In The Arena by TechArena - GEICO’s Rebecca Weekly on IT Transformation and OCP Innovation

Episode Date: October 16, 2024

In this episode, Rebecca Weekly shares how GEICO is rethinking cloud strategy and embracing OCP for improved efficiency, security, and cost savings in its infrastructure journey....

Transcript
Discussion (0)
Starting point is 00:00:00 Welcome to the Tech Arena, featuring authentic discussions between tech's leading innovators and our host, Alison Klein. Now, let's step into the arena. Welcome in the arena. My name is Alison Klein, and we're coming to you from OCP Summit in San Jose, California this week. And this was my, I hate to say this about the other interviews, but this was my favorite interview coming up this week. And it's Rebecca Weekly, now of Geico. Welcome to the program, Rebecca. Thank you so much for having me out, Finn.
Starting point is 00:00:42 So Rebecca, you've been on the show before many times. We've talked about OCP a lot, but this is the first time that you've been on the show when you've been at Geico. So why don't you tell everyone about your new role and a little bit about your background? Sure. So earlier this year, I joined Geico, to lead infrastructure engineering,
Starting point is 00:00:59 and that is the platform down from cluster management down within our public and private cloud footprint. So Geico was a fully on-prem infrastructure build in 2013, started doing what a lot of different companies did in the enterprise space, moved to the public cloud. It's going to help you with agility. It's going to help you with developer capabilities. You're going to have all these great tools. And fast forward 10 years into that journey, they had only gotten 80%
Starting point is 00:01:25 of their workloads out of the on-prem footprint. The last 20% could not lose. And of those 80%, it had driven up the cost over 3X. Wow. And so as responsible fiduciaries of our company, we had to really look at what we were trying to accomplish to achieve the objectives, and if not, reevaluate how we do this better, faster, stronger. And so I actually, funny enough, met with the Geico team when I was in OCP capacity, helping support their concepts, their early investigations into this role. In some ways, how I ended up in this role, because I could not have been more excited about the infrastructure that I was building at CloudCare.
Starting point is 00:02:05 But being able to help a company that is serving everyone, keeping them in their cars, keeping them in their homes, in driving tangible decisions around their infrastructure to better serve the business is just a fascinating opportunity. It's not a skill problem. It's a legacy and a migration and making sure you're creating the right separation of duties between players so that application teams can innovate and infrastructure can continue to optimize the cost footprint to Cirque. This is a 4% margin business. We cannot afford to be wasting money. Now, you know, I think the first thing that anybody would say to you is OCP is about hyperscale,
Starting point is 00:02:52 OCP is about the public cloud. And here you are at Geico, you guys gave a keynote presentation today about the fact that not so fast, my friends, we can actually use OCP as well. Tell me about why I first chose to use OCP configurations and how that journey has gone.
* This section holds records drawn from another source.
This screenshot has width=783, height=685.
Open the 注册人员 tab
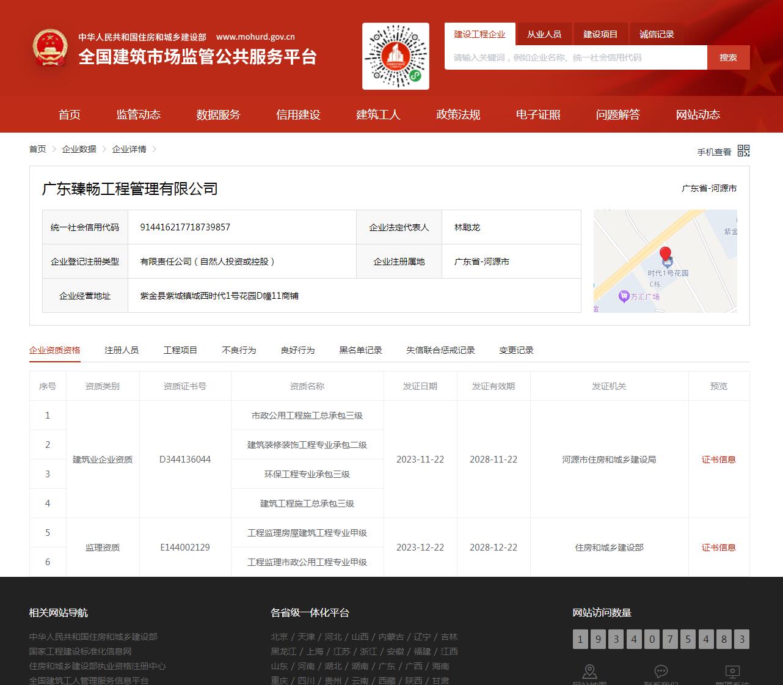pyautogui.click(x=122, y=350)
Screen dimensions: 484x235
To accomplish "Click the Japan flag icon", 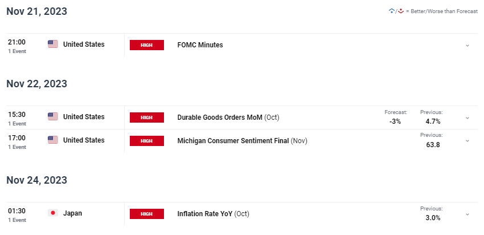I will click(x=53, y=213).
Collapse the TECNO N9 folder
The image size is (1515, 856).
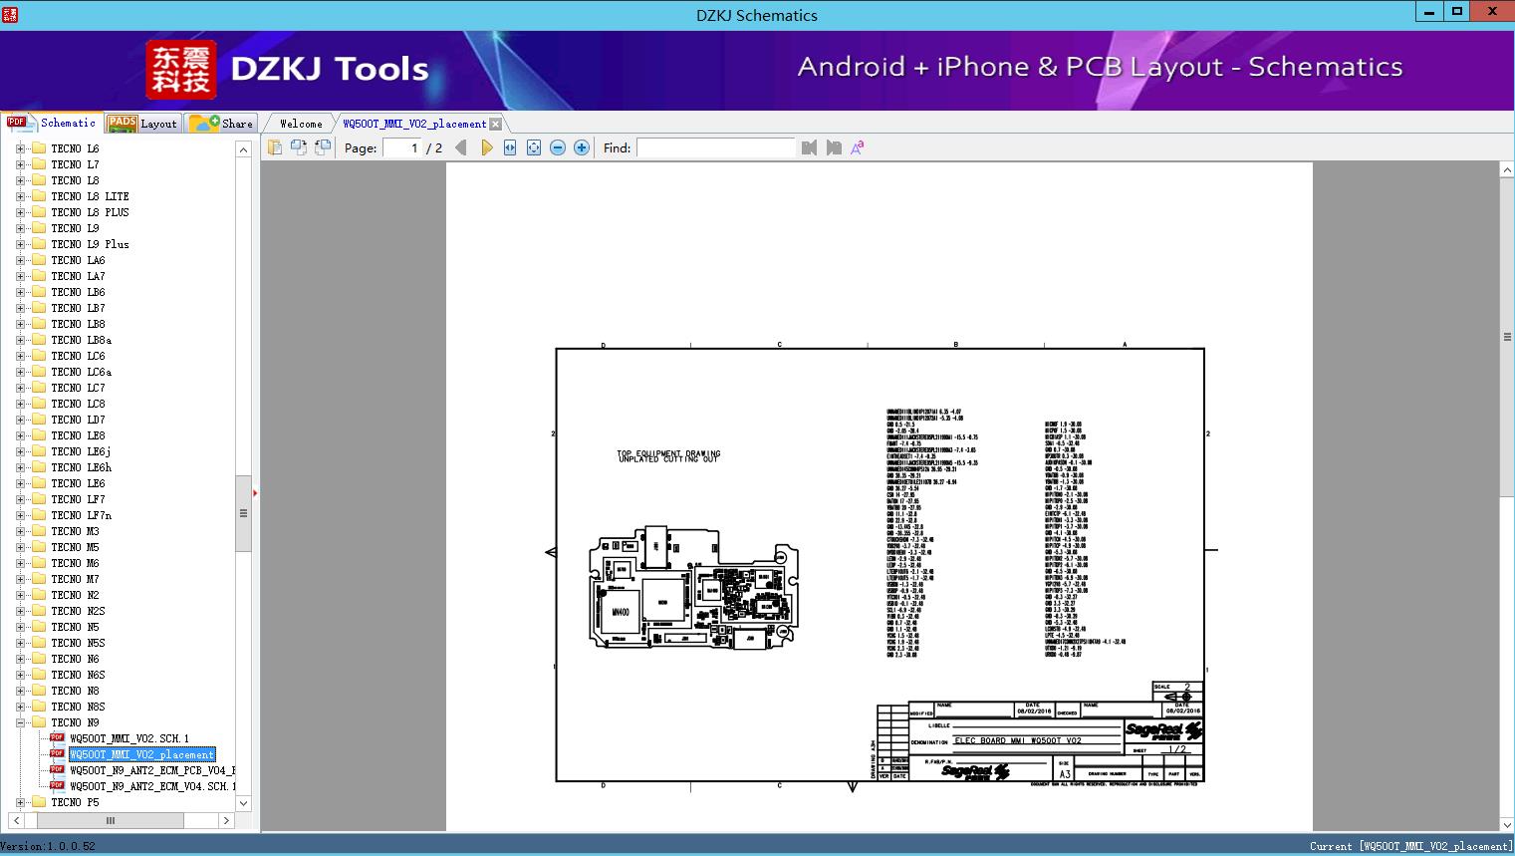click(20, 722)
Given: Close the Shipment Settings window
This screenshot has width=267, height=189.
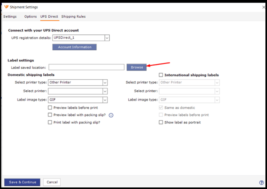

So I think whether we had used ODMs or OEMs was actually a 10%, 30% kind of cost structure. So it's not necessarily true that one has to go towards OCP and OpenSuite for cost. The reason why we chose to go towards OpenSuite was to control our own destiny. We are heavily regulated. We need to make sure we have a path to attest to our firmware, a path to ensure that we are doing secure boot, a path to ensure at any time we can do signed firmware images. When you work in an OEM, the vendors of your silicon or the vendors of your component are going to drop a firmware update. And then your OEM has to integrate that into their closed source
Starting point is 00:03:54 environment for you. And then at some point you get that new package, you validate that new package and you roll it out across your fleet. And this is how you end up with people who have patched their fleet and have rolled out firmware updates in eight years because they don't have any real understanding and they aren't really close to the problem. They're relying on somebody else to do it. And if it causes any business outage or continuity challenge, they don't prioritize it. And that's a problem. When you come into an ODNP ecosystem, they're only going to sell you what you need. They work for you. And so what OCP gives you is a common language to work with ODNs on building what you need. Now, there's challenges to that and there's opportunities.
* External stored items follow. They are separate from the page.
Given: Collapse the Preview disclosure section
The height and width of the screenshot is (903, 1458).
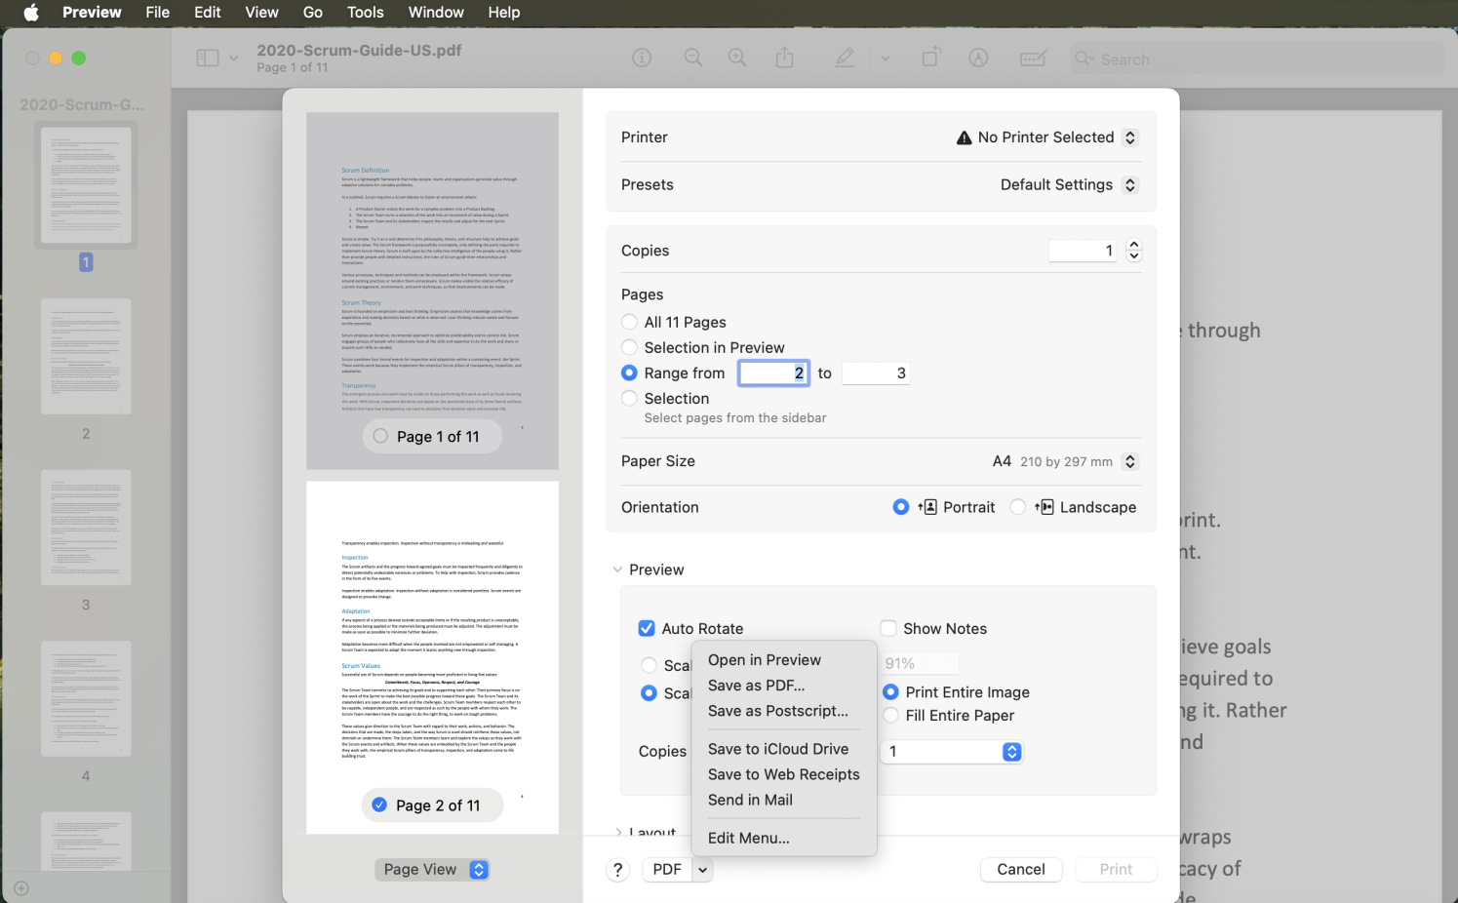Looking at the screenshot, I should point(618,569).
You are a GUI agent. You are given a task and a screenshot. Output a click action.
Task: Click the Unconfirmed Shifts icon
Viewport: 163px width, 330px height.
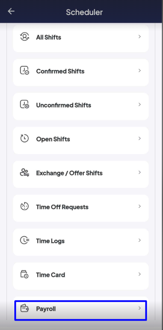25,105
Starting point is 00:04:34 So when you say something like DCMHS or DCSCM, there's a 1.0 spec, a 2.0 spec, a 2.1 spec, and lots of different opportunity for people to have created deltas that will make it hard to build your firmware to validate that process across and make sure your BIOS is actually working across the different systems. So buyer beware. There's a good reason to use OEM systems if you don't want to invest and understand how you're going to keep your fleet secure and manageable. But if you need to for your business, if that is a challenge that you found in the public crowd,
Starting point is 00:05:11 a challenge you found on-prem, a challenge you've seen in different domains, you're going to think about what OCP can bring you from a security perspective to be able to have a secure supply chain, root of trust methodology for signing for where it bios or being able to have a secure supply chain, root of trust methodology for signing for Wared Bios or being able to report.
Starting point is 00:05:27 I actually think the value for us was sure savings, but truly a path to a much more compliant, a much more manageable fleet from a control your own destiny. You know, you have a CBE, you're going to address that. You don't have to wait 18 months for some vendor to give you a blob that is not inspectable, that is not understood, that is just you're at their mercy. And if you don't roll it out and something goes wrong in the deployments, now you're 18 months from another one. Now, obviously, with your history, you're extremely deep in OCP. So that guidance for this journey, I'm sure has been advantageous for guidance.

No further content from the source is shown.